Furthermore, all of the Bank’s core inflation gauges have risen, showing broad-based underlying inflation pressures with the potential to de-anchor inflation expectations. At the moment, headline inflation is over the upper limit of the medium-term goal range, and the Committee has identified considerable risks to the inflation outlook.”
“These concerns include growing global inflation, high energy prices, food price uncertainty, and investment behavior.” The Committee also stated that the higher inflationary risks necessitate immediate policy action to re-anchor inflation expectations and protect the central bank’s price stability goal.
Given these factors, the Committee decided to raise the policy rate by 100 basis points to 14.5 percent,” according to the MPC comprehensive report.
The Central Bank also stated that the country’s sovereign bond spreads expanded significantly over the period as investor views moved due to fiscal and debt sustainability worries, triggering some investor sell-offs with spillover effects on the local foreign exchange market. This has resulted in some currency pressures over the last two months as demand for the US dollar has surged.
“However, substantial reserve levels provided some buffers and allowed for a far slower rate of depreciation compared to pre-pandemic levels.”
In terms of the outlook, the Committee believes that “the country’s external payment position is robust,” and that “the substantial reserve buffer level should give some certainty to the market and help alleviate investor concerns.”
In terms of growth, the Bank of Ghana stated that the Committee determined that the recovery in the real sector was advancing at a steady pace, with high frequency economic indicators suggesting improved momentum in the tempo of economic activity, near to pre-pandemic levels.
Consumer and business moods have once again turned positive, owing to expected improvements in economic prospects, albeit consumers have expressed concerns about present family budgets.
During the previous quarter, interest rates have been trending downward.
On the money market, interest rates usually fell over the review period.
The 91-day and 182-day Treasury bill rates fell to 12.5 percent and 13.2 percent in October 2021, respectively, from 14.05 percent and 14.11 percent in October 2020. Similarly, the rate on the 364-day instrument fell from 17.0 percent to 16.2 percent throughout the time.
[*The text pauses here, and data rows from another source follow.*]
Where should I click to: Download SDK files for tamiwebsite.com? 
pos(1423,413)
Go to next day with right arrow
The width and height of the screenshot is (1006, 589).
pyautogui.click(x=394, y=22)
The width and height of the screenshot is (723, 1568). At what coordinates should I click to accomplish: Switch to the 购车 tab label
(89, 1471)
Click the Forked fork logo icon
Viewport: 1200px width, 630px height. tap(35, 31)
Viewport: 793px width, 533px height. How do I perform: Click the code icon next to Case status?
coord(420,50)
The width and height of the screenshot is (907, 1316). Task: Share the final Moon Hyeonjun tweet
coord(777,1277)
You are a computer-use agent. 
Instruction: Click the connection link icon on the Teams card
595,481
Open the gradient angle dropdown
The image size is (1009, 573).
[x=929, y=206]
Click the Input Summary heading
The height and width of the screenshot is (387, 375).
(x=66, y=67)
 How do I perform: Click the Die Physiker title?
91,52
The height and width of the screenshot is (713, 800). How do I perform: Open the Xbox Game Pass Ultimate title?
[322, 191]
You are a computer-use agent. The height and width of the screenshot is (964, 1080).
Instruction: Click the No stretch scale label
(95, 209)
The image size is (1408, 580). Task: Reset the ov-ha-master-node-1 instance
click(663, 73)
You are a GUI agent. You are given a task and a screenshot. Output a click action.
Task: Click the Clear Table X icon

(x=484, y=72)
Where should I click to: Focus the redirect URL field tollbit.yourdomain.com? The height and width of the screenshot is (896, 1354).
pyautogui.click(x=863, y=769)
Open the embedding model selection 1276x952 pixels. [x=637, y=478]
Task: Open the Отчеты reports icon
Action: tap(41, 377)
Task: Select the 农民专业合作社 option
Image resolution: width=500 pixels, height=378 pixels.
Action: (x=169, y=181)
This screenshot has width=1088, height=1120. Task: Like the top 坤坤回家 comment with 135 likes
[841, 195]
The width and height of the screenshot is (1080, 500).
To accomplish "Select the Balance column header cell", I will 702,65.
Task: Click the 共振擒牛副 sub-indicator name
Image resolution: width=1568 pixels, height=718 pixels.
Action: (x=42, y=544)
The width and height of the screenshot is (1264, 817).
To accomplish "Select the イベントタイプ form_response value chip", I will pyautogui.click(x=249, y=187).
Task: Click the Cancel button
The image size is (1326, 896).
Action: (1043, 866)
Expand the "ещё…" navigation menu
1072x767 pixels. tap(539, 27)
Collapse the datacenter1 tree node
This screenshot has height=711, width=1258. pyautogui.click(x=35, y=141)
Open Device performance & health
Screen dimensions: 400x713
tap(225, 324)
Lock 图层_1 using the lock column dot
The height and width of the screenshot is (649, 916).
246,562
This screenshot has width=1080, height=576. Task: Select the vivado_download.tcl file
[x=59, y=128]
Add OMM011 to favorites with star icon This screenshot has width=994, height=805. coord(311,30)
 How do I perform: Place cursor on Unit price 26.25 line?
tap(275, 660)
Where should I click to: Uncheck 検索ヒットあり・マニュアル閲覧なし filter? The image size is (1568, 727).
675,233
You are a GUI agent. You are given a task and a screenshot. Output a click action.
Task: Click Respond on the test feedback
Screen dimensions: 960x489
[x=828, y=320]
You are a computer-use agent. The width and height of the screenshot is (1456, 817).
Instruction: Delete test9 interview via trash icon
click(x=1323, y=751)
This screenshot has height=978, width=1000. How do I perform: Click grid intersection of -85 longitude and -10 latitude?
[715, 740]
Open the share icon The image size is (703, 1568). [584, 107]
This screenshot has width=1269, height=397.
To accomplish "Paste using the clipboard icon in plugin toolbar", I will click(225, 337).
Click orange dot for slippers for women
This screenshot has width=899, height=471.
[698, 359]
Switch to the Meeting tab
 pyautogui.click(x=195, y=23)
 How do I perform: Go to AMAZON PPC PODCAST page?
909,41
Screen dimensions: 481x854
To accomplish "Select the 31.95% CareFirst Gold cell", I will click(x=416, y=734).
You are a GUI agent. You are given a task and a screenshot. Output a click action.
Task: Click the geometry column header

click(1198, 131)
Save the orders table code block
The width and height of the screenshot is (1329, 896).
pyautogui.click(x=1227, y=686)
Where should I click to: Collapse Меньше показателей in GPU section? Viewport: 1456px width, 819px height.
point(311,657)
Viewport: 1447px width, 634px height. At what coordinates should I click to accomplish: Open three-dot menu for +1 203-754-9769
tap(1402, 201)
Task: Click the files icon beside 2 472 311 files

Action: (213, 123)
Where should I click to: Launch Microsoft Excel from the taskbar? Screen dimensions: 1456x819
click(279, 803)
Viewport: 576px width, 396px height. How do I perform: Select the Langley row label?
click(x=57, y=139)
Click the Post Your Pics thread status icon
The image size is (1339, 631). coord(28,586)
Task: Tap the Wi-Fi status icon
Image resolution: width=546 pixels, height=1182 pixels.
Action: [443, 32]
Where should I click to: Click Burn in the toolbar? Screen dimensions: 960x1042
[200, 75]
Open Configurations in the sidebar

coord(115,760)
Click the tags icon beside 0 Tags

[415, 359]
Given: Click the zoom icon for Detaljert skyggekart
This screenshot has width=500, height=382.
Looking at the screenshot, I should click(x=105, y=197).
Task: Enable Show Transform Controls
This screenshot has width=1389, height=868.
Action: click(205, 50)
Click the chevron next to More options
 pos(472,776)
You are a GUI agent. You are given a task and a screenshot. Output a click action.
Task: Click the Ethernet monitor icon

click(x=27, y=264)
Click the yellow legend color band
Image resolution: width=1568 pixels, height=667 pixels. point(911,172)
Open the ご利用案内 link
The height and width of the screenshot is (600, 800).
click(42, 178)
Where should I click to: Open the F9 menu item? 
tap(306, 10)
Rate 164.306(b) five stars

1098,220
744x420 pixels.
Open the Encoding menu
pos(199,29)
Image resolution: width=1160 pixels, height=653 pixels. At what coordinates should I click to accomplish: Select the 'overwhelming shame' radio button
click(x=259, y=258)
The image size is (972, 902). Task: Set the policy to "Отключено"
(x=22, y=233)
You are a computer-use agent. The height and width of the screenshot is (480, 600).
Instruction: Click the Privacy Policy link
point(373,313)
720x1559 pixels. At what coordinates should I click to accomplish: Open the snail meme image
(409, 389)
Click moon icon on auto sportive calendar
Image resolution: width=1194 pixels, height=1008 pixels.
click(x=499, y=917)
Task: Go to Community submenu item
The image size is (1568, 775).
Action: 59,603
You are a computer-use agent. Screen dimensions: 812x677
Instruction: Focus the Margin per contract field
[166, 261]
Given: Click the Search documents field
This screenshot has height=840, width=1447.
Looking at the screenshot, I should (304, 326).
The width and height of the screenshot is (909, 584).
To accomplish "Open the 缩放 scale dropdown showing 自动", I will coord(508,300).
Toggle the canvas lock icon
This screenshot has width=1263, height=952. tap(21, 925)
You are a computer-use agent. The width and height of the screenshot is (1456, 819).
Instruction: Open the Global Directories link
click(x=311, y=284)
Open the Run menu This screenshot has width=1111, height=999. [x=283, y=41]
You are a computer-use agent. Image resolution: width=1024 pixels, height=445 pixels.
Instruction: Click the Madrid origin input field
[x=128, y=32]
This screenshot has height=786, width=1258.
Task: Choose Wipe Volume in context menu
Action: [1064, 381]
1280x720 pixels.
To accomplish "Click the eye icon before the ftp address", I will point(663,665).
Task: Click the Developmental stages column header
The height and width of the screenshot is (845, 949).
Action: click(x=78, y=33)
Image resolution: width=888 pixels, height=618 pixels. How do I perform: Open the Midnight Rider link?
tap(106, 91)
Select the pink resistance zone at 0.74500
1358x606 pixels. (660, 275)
With the exception of the 3-year, 15-year, and 20-year bonds, which stayed steady at 19.0 percent, 19.8 percent, and 20.2 percent, respectively, rates on the remaining medium to long-term securities fell throughout the time.
Rates on the secondary market, on the other hand, have begun to rise throughout the yield curve. Similarly, the weighted average rate in the interbank market fell to 12.7 percent from 13.6 percent, owing largely to better liquidity circumstances, which were passed on to lending rates.
Bank average loan rates fell to 20.3 percent in October 2021 from 21.3 percent in October 2020, in accordance with trends in the interbank market.